* What needs to be done
Records follow. Print exactly the lines from the one that has "Viewport: 1568px width, 654px height." through the one that has "Given: Click the cloud sync status icon", inclusive, and omit the pictures.

-- Extracted data follows --

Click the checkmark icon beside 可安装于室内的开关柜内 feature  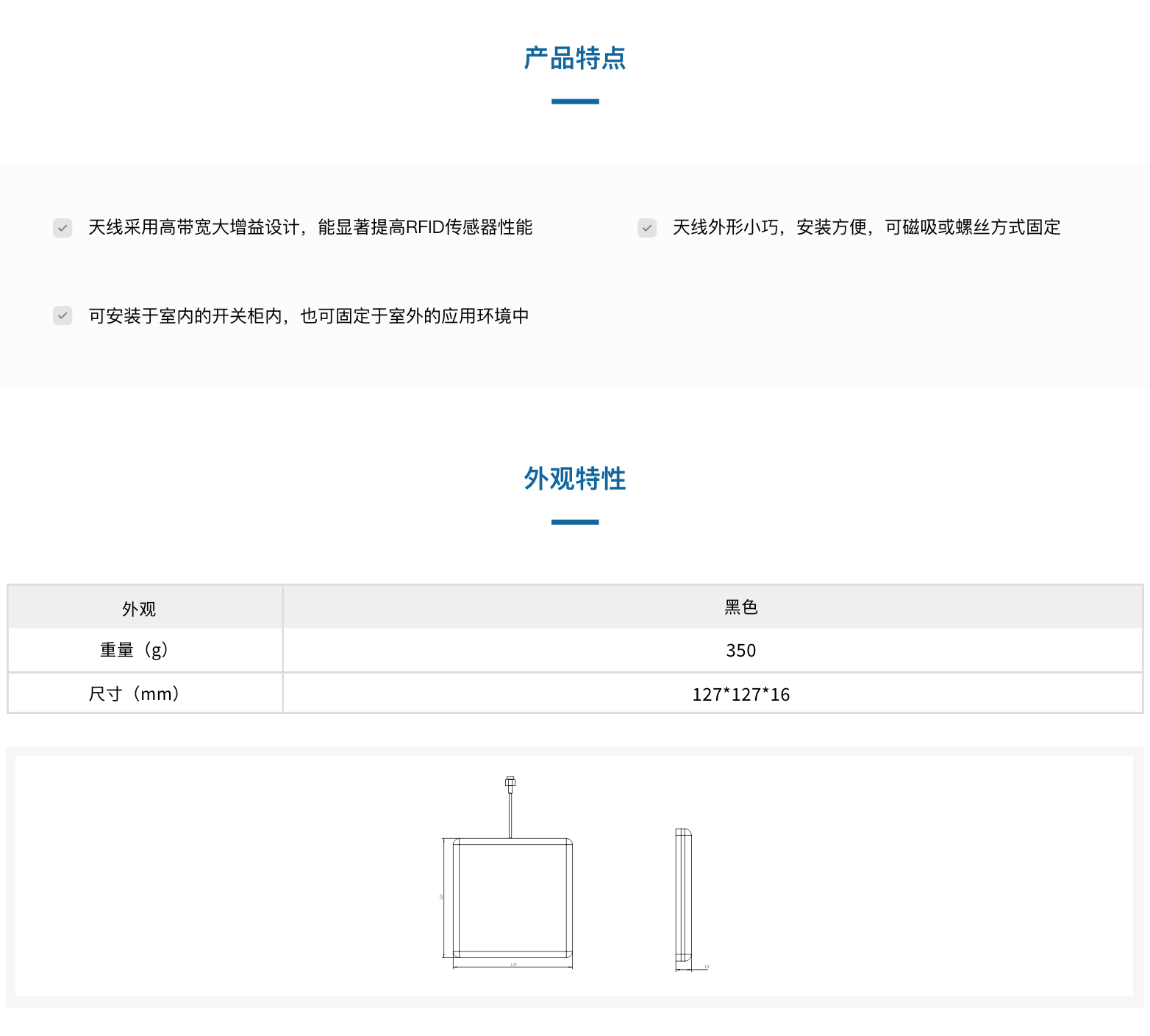[x=63, y=315]
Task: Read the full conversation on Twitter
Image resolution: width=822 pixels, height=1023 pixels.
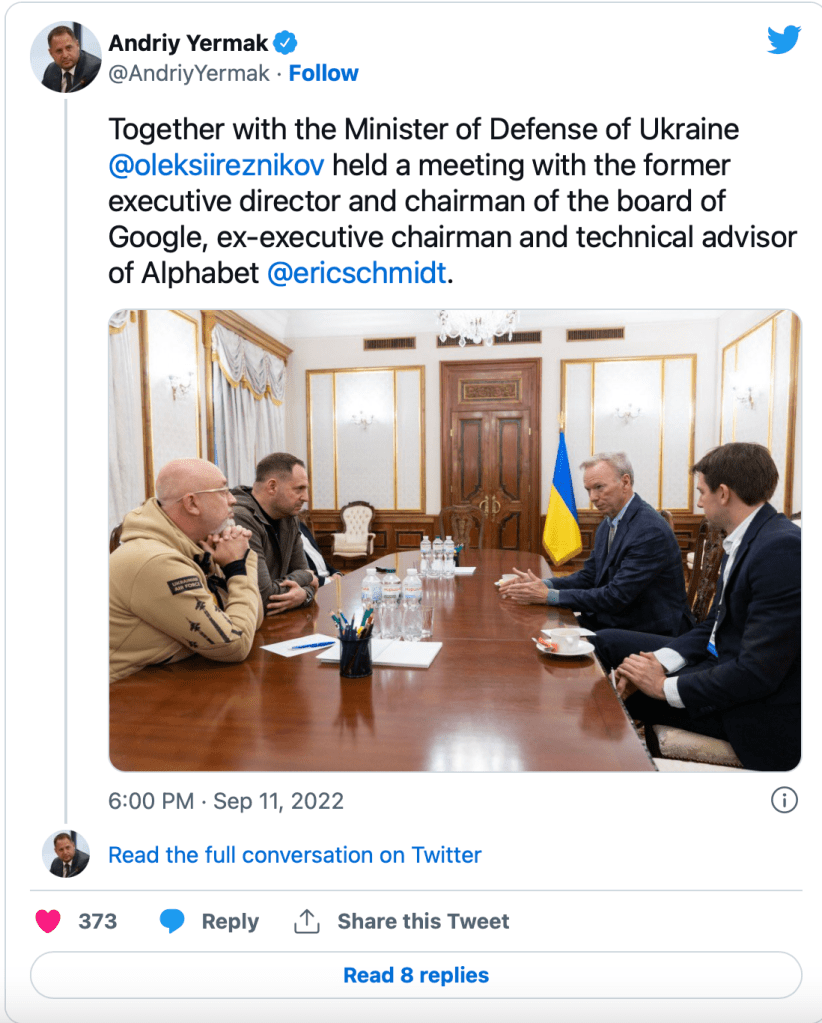Action: point(294,855)
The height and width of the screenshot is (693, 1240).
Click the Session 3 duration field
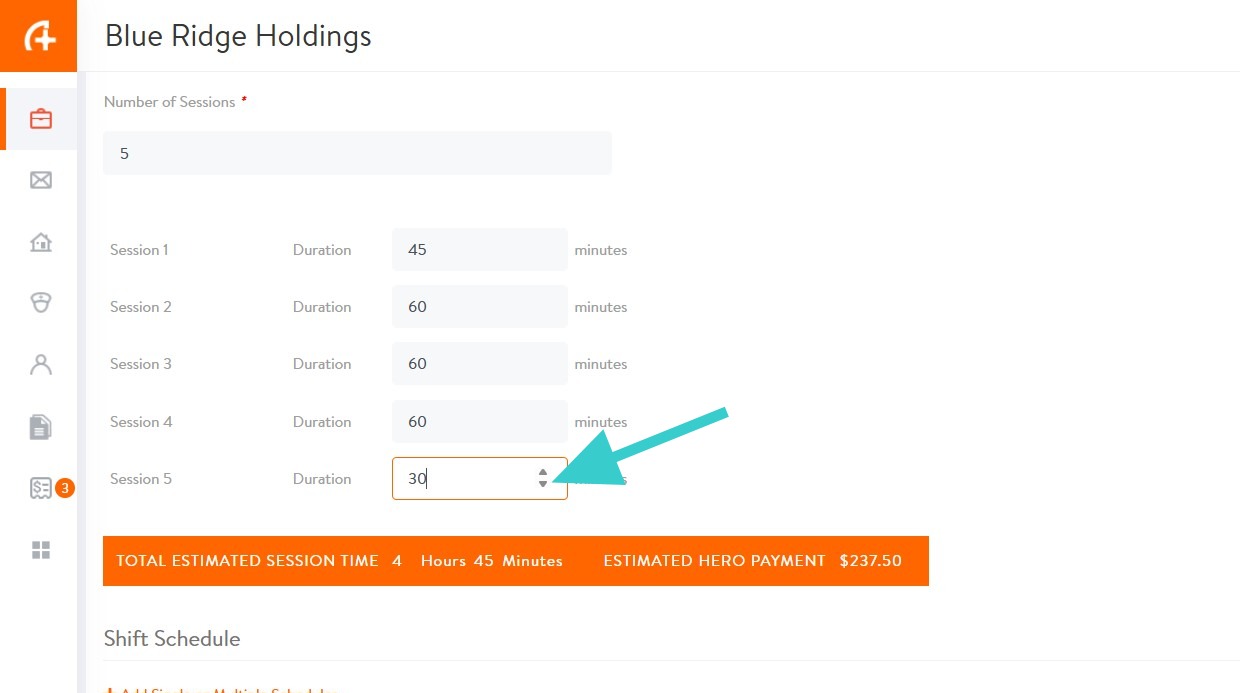pos(479,364)
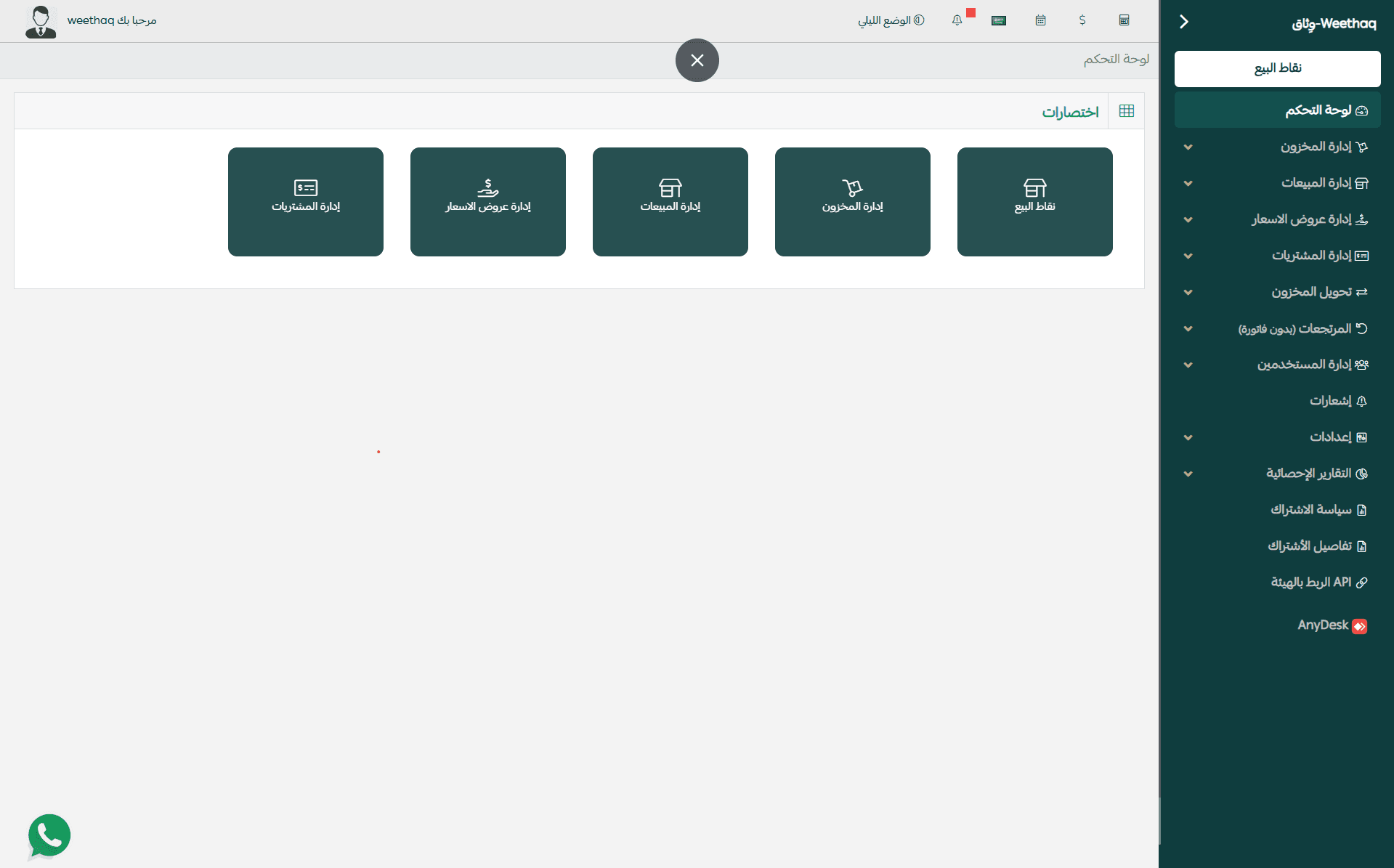
Task: Toggle night mode (الوضع الليلي)
Action: 891,20
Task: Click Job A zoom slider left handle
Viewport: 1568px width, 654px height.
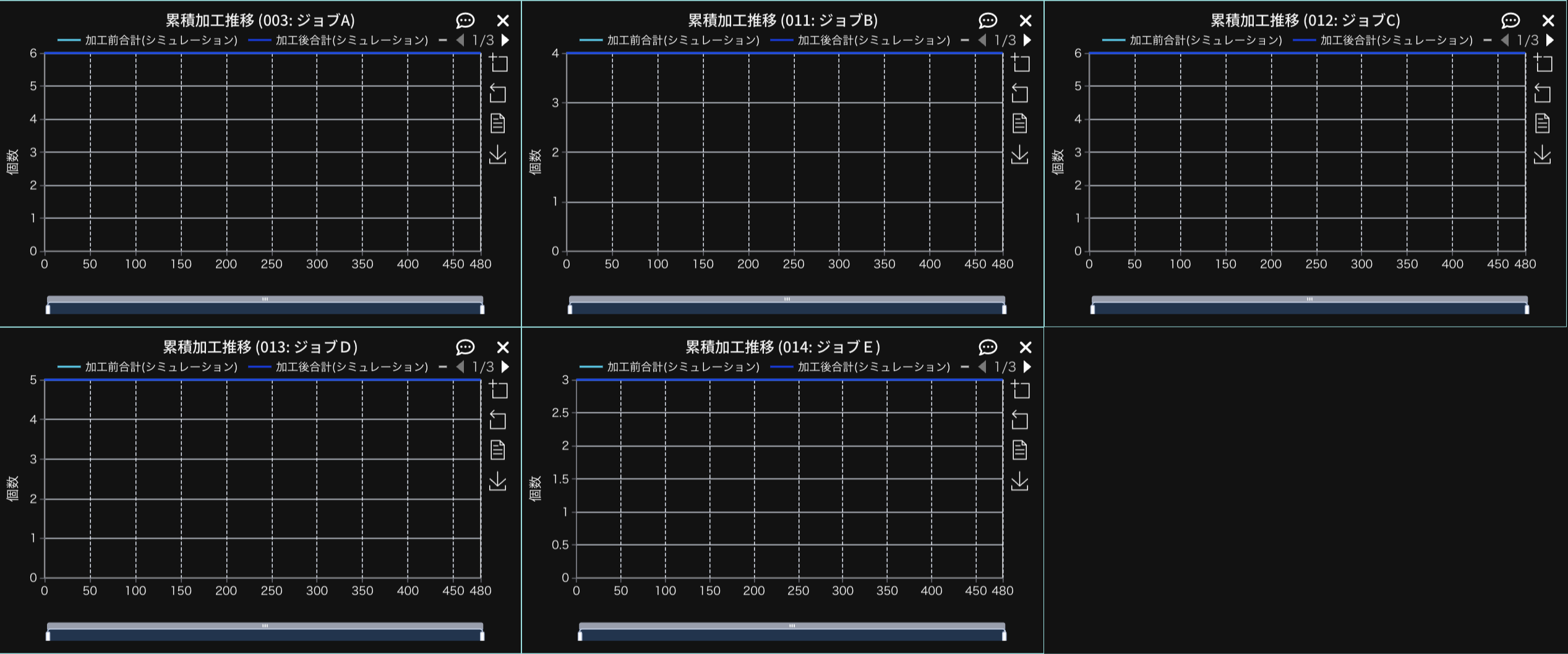Action: pos(48,309)
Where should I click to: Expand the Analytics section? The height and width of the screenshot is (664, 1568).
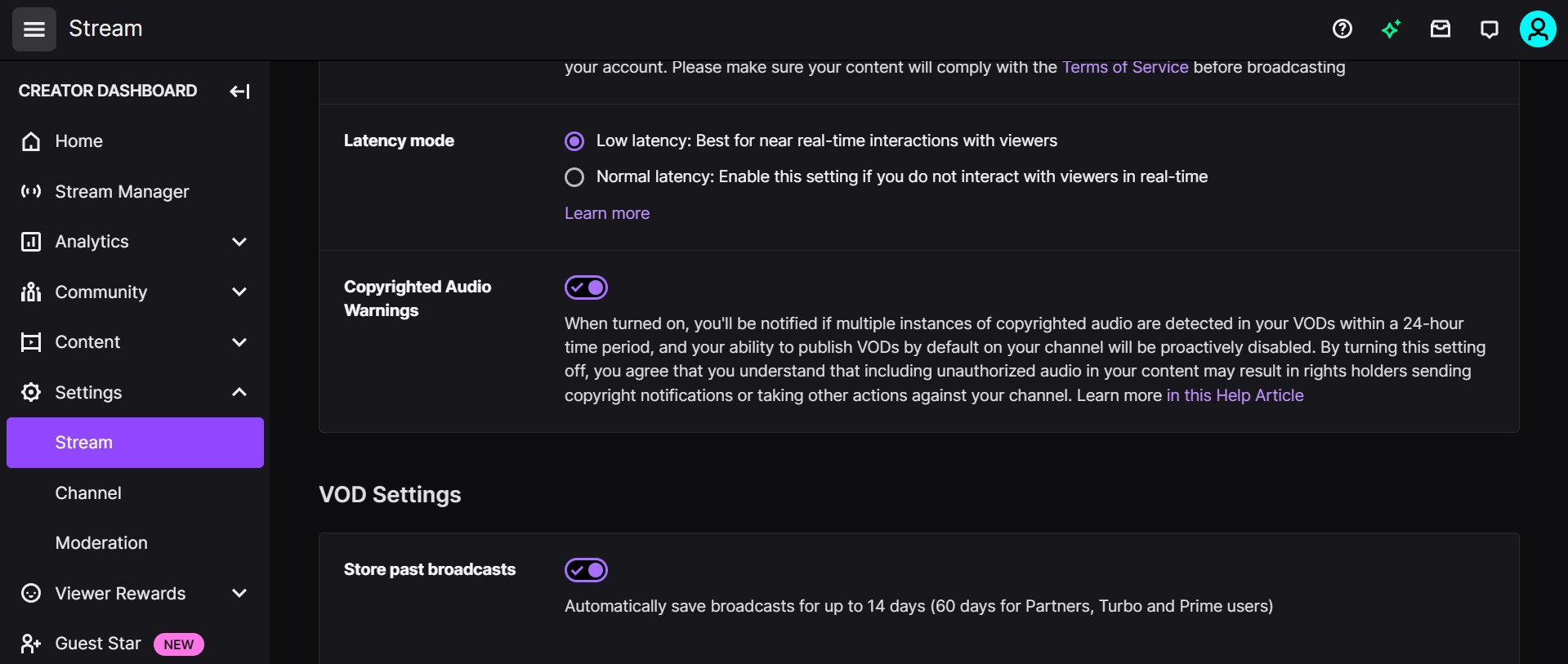coord(239,242)
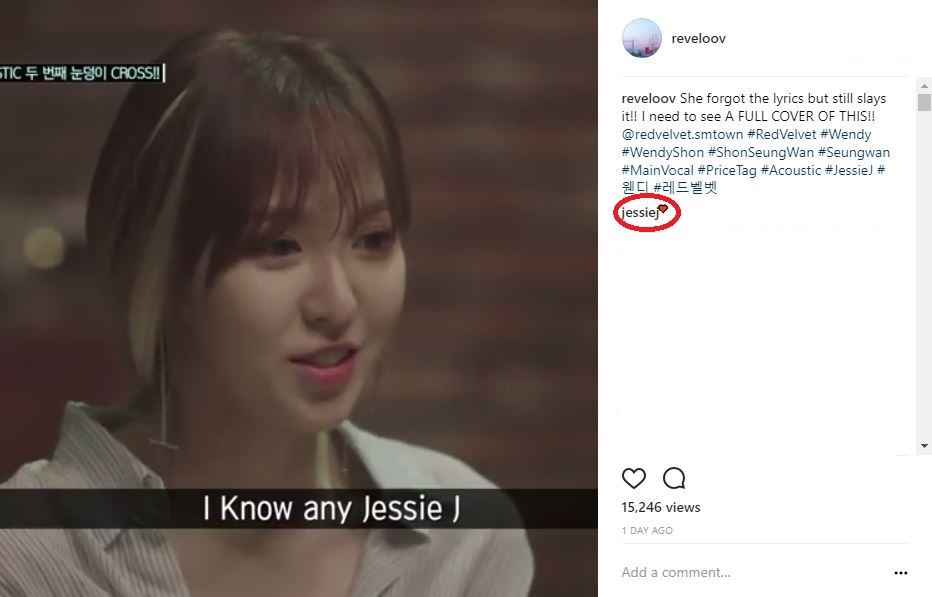Click the scrollbar down arrow
Screen dimensions: 932x597
924,445
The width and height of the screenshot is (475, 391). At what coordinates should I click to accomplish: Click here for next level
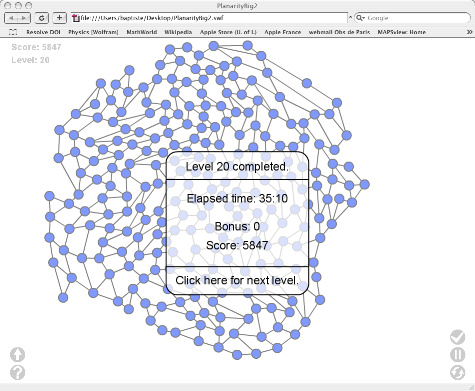point(237,280)
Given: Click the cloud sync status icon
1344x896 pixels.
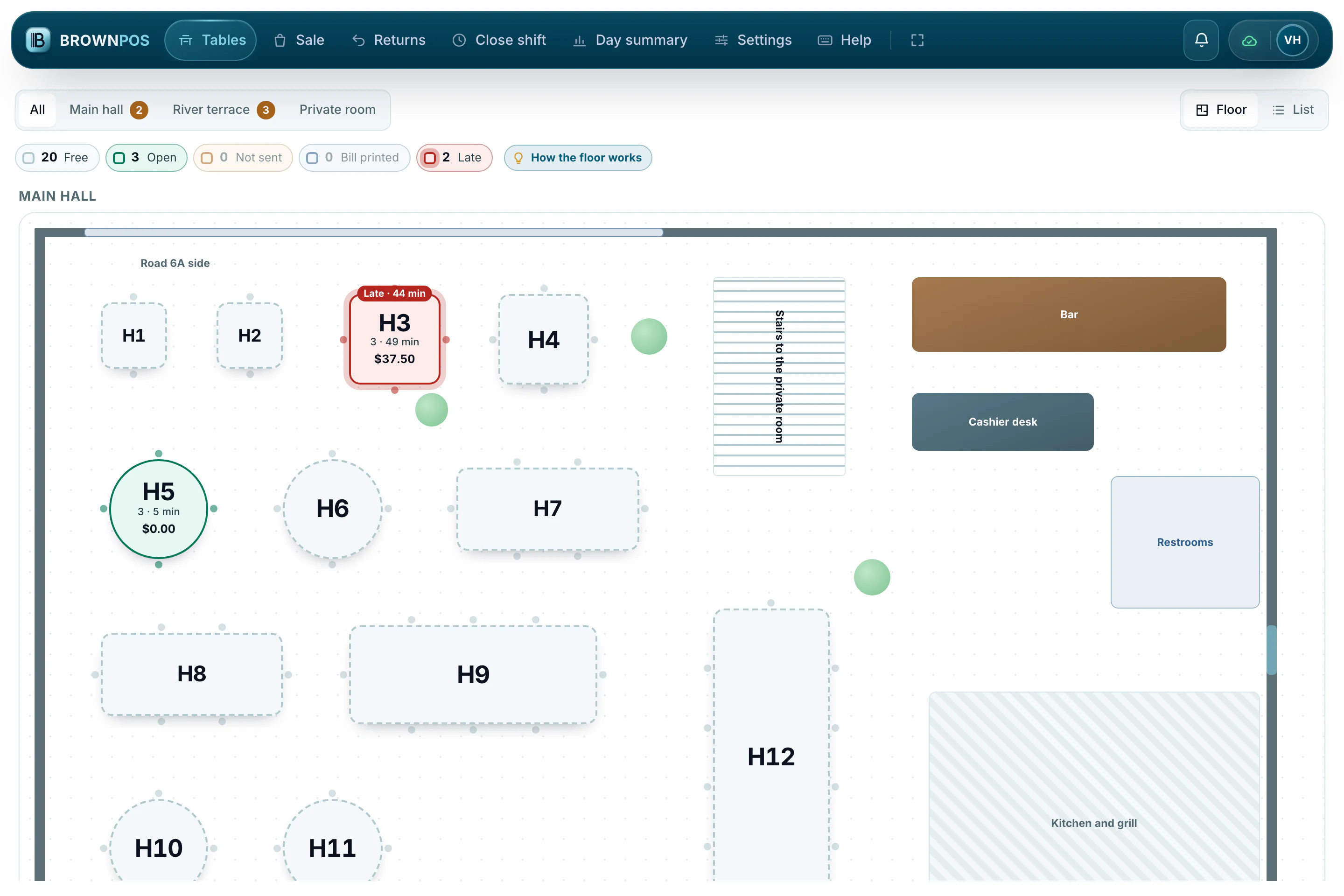Looking at the screenshot, I should click(x=1250, y=41).
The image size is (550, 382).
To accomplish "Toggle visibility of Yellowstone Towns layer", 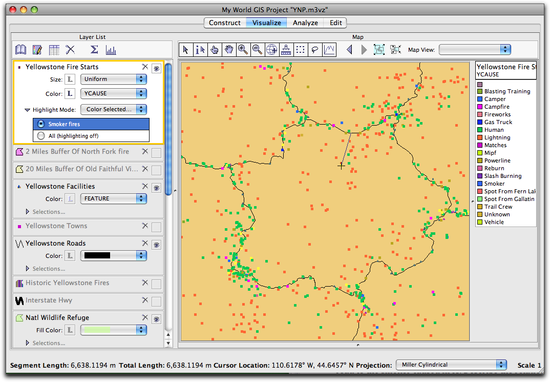I will point(156,227).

-- Extracted data concluded --

* Response box
Viewport: 1568px width, 654px height.
Action: pos(48,309)
Where should I click to: Expand the Analytics section? The height and width of the screenshot is (664, 1568).
coord(239,242)
Click the scrollbar down arrow
Screen dimensions: 932x597
924,445
The width and height of the screenshot is (475, 391). At what coordinates should I click to accomplish: Click here for next level
point(237,280)
Given: Click the cloud sync status icon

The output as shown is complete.